Assignment: Leave out the pictures and retype, exactly, the lines below from the line with "The image size is (712, 733)." up to and including the line with "Image resolution: width=1040", nothing more.

[Data excerpts Boundary: Start]

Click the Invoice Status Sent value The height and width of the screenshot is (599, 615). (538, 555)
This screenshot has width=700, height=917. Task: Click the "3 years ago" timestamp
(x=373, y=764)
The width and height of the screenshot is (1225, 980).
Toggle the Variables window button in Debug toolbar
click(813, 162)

[Data excerpts Boundary: End]
[Data excerpts Boundary: Start]

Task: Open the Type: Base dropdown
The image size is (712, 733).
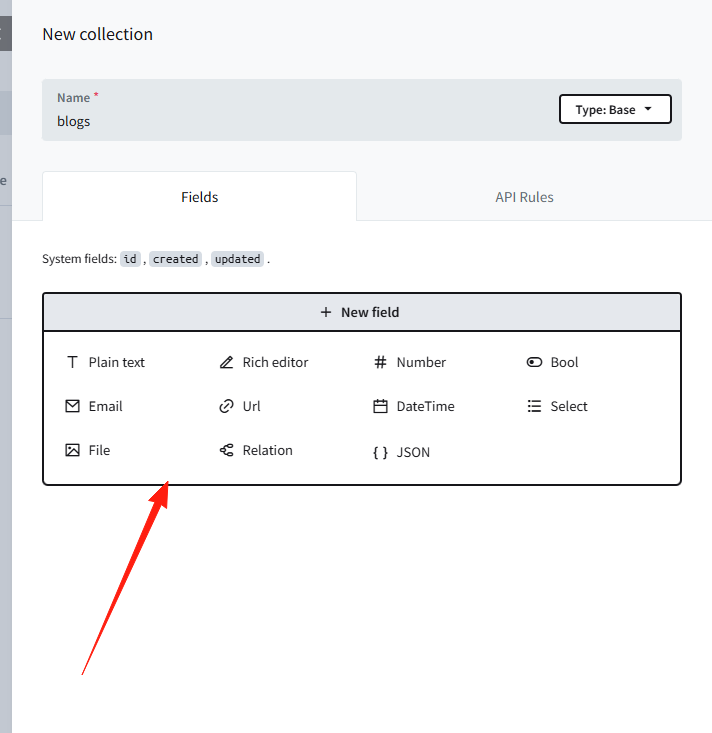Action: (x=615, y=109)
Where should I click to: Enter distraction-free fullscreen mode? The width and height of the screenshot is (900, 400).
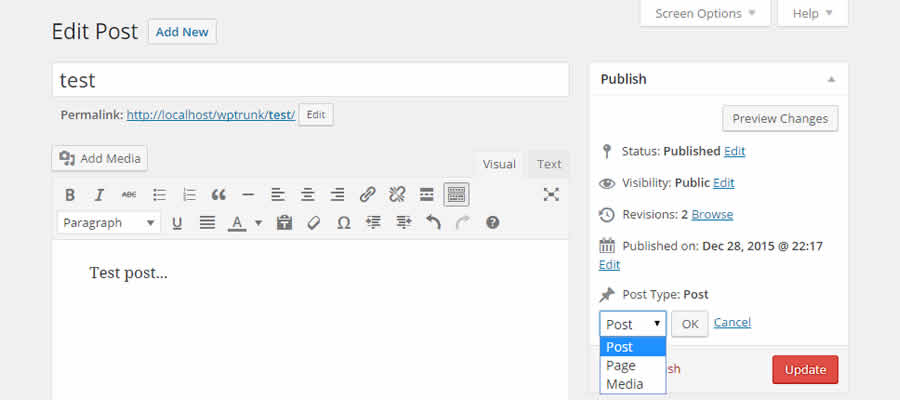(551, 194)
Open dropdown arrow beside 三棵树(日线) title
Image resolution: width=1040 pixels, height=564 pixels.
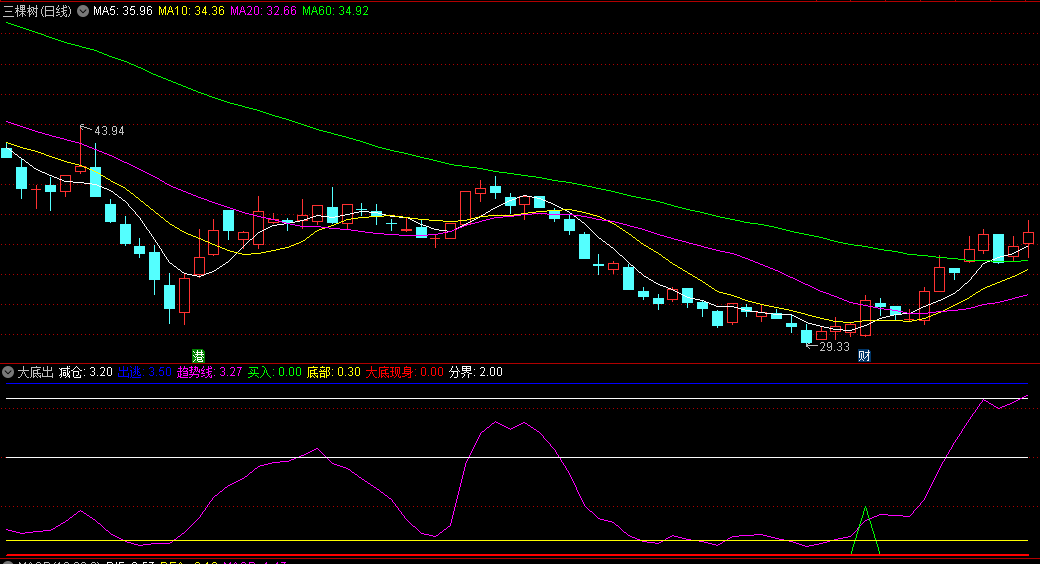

[Data excerpts Boundary: End]

Result:
The image size is (712, 733).
Action: (x=615, y=109)
Where should I click to: Enter distraction-free fullscreen mode? The width and height of the screenshot is (900, 400).
(551, 194)
Open dropdown arrow beside 三棵树(日线) title
Image resolution: width=1040 pixels, height=564 pixels.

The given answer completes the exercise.